Start of EXERCISE INPUTS
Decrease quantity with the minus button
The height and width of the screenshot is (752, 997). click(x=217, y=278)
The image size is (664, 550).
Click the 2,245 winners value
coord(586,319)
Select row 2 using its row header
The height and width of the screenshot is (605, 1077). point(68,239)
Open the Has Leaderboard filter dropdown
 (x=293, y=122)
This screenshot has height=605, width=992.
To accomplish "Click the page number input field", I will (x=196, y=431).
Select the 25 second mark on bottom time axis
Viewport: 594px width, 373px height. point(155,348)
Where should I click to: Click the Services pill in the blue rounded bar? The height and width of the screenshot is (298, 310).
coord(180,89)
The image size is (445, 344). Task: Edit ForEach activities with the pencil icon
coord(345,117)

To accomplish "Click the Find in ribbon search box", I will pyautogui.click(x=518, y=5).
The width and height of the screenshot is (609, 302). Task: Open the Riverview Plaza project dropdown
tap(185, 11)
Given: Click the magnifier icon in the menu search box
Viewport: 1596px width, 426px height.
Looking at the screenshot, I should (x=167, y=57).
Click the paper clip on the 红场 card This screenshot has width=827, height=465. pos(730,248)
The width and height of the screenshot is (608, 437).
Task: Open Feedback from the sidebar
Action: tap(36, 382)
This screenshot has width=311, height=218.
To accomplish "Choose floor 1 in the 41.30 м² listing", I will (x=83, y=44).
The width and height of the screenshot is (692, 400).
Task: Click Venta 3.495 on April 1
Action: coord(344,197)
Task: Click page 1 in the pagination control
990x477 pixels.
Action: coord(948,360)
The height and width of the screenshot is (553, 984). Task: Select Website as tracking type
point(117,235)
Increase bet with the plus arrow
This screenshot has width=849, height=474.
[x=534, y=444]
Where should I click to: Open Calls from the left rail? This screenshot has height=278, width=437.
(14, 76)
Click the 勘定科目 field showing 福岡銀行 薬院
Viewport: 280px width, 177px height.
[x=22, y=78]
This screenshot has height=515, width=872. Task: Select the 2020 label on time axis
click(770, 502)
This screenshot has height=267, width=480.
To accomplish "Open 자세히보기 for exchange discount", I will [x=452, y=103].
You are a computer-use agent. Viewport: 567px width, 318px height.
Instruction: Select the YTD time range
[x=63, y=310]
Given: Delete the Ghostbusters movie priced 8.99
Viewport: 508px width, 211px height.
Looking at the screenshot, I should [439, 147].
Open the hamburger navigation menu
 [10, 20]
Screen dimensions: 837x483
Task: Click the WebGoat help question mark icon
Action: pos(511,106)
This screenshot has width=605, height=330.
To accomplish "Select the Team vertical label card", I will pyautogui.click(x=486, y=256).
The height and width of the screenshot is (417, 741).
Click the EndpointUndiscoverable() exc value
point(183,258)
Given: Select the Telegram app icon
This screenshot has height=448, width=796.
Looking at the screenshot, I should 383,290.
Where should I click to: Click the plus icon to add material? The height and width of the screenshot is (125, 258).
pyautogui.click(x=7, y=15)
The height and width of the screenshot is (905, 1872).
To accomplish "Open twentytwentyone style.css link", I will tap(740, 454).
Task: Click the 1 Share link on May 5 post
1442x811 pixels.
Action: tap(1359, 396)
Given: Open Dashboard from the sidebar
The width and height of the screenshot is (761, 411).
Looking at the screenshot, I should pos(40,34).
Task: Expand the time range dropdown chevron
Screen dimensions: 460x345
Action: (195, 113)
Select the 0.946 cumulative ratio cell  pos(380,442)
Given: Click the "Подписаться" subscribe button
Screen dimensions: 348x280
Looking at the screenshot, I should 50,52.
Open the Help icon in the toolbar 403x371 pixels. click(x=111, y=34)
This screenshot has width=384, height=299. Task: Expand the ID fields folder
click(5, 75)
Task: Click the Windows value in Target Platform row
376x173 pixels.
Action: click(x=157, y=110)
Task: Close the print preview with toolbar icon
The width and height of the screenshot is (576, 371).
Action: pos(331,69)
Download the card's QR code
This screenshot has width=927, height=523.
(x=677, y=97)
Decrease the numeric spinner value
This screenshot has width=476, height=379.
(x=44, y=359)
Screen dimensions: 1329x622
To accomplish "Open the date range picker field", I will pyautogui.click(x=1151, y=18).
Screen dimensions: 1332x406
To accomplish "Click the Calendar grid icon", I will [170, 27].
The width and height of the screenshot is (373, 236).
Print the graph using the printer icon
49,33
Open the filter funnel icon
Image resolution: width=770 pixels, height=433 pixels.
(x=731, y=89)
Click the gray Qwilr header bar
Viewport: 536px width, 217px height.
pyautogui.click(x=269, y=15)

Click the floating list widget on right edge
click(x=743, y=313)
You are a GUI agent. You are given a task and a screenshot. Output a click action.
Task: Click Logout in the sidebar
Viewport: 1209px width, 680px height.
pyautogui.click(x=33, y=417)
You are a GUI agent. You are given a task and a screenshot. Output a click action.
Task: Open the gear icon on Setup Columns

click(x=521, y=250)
End of EXERCISE INPUTS
WHAT IS NEEDED
Repeat the entries above exactly, beginning at their first line and ending with the line that contains "This screenshot has height=605, width=992.", with nothing added.

THE ANSWER
Decrease quantity with the minus button
The height and width of the screenshot is (752, 997). click(x=217, y=278)
The image size is (664, 550).
Click the 2,245 winners value
coord(586,319)
Select row 2 using its row header
The height and width of the screenshot is (605, 1077). point(68,239)
Open the Has Leaderboard filter dropdown
 (x=293, y=122)
This screenshot has height=605, width=992.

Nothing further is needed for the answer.